Poly-(PR)₂₀-mRNA complexes inhibits protein translation. (A) A scheme of RNA immunoprecipitation followed by RT-PCR. NSC34 cells cultured with 10 μm of HA peptide or HA-poly-(PR)₂₀ peptide was harvested, followed by RNA immunoprecipitated with anti-HA antibody. After extraction of RNA, RT-PCR was performed. (B) The concentration of RNA extracted from immunoprecipitated samples. N = 3 biological replicates. (C) RT-PCR of Ran GTPase, NACA, GADD45A and EAAT2 from immunoprecipitated samples. (D) mRNA–protein complex in NSC34 cells treated with or without 10 μm of HA-poly-(PR)₂₀ peptide, fixed with formaldeyde, were isolated with oligo-dT beads, followed by immunoblot analysis with anti-eIF4E and anti-eIF4G antibody.
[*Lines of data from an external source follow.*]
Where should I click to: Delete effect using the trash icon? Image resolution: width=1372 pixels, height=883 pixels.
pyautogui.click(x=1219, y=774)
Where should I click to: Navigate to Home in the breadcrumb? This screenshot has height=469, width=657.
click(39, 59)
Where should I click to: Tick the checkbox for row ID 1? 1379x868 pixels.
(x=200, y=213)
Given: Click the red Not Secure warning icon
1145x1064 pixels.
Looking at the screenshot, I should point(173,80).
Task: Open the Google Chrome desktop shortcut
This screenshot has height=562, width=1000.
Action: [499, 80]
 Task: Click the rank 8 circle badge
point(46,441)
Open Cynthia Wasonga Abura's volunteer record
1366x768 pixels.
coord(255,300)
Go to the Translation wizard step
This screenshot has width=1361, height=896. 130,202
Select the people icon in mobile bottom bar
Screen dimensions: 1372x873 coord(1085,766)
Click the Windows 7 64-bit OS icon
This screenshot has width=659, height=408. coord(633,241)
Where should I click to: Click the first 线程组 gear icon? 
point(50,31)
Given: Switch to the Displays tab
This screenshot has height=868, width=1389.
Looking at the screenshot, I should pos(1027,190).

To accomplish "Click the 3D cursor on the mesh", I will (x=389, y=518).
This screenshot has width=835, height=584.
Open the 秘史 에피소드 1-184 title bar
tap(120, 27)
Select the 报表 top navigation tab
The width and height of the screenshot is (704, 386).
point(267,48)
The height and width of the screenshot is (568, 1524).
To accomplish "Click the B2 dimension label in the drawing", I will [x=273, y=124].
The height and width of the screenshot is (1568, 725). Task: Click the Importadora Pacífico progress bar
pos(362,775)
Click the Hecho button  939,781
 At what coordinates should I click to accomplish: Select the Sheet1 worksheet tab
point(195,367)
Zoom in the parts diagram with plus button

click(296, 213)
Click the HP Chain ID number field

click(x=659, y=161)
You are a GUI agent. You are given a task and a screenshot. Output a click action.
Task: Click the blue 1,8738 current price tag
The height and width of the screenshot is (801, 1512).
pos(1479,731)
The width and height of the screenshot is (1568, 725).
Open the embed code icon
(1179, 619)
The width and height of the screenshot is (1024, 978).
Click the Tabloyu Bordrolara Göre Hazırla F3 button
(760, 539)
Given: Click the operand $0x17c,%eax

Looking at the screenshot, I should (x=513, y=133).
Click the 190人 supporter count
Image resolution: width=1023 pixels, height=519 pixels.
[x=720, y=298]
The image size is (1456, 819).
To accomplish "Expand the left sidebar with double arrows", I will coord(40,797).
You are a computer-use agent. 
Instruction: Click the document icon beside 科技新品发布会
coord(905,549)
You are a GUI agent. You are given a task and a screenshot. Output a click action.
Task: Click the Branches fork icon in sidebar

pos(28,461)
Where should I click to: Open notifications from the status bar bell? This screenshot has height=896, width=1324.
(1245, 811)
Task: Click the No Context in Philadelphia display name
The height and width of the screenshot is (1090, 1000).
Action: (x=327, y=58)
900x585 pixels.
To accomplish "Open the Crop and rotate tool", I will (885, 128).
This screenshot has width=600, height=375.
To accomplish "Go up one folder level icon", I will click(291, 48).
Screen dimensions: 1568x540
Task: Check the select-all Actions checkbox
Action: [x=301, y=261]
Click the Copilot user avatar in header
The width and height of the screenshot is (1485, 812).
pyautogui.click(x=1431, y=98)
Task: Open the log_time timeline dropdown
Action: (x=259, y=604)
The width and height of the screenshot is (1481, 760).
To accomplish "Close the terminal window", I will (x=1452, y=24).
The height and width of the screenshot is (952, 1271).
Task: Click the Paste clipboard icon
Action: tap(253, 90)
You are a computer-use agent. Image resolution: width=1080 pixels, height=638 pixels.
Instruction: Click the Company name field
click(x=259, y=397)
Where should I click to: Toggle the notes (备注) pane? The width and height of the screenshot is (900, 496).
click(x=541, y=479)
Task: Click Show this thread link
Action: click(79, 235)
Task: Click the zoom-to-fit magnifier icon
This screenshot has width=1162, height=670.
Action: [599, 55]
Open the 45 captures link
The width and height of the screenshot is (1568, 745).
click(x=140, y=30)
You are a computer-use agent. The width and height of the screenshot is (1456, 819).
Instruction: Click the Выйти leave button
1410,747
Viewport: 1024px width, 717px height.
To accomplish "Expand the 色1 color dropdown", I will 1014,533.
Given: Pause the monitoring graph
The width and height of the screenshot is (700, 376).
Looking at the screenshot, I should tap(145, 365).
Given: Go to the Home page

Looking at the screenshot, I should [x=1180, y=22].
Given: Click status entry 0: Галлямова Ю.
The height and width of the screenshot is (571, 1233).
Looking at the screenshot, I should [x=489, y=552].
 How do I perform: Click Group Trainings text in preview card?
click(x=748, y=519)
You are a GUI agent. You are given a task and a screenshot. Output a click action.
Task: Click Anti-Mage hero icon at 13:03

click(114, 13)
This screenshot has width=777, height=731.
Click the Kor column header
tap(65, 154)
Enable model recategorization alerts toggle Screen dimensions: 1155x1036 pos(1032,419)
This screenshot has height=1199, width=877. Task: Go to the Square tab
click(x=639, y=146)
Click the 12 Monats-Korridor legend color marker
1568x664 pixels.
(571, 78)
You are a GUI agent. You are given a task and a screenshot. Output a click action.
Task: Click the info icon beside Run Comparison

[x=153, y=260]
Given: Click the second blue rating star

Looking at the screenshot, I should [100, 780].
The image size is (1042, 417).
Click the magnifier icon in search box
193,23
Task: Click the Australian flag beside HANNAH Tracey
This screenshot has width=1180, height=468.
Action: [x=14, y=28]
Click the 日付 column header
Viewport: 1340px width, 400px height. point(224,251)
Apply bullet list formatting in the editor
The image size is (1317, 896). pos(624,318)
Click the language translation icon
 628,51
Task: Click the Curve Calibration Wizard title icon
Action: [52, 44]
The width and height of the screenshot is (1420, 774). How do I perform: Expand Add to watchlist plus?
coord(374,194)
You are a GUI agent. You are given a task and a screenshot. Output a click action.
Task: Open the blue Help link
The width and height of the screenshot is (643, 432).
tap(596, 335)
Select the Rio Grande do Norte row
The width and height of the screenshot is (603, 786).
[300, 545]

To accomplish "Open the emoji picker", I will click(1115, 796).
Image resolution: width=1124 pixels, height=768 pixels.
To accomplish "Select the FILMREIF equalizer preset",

Asterisks indicate a significant difference analyzed by Dunnet's test (**P < 0.01). Each experiment and imaging was repeated a least three times independently. Reperesentative images were shown.

Figure 7.

Interaction between C9orf72 dipeptides and ribonucleotides in vivo. The concentration of RNA extracted from immunoprecipitated samples from NSC34 cells cultured with 10 μm of HA peptide, HA-poly-(PR)₂₀, HA-poly-(GR)₂₀ or HA-poly-(GA)₂₀ peptides. N = 3 biological replicates. Asterisks indicate a significant difference analyzed by one-way ANOVA followed by Dunnett's test (**P < 0.01 and *P < 0.05).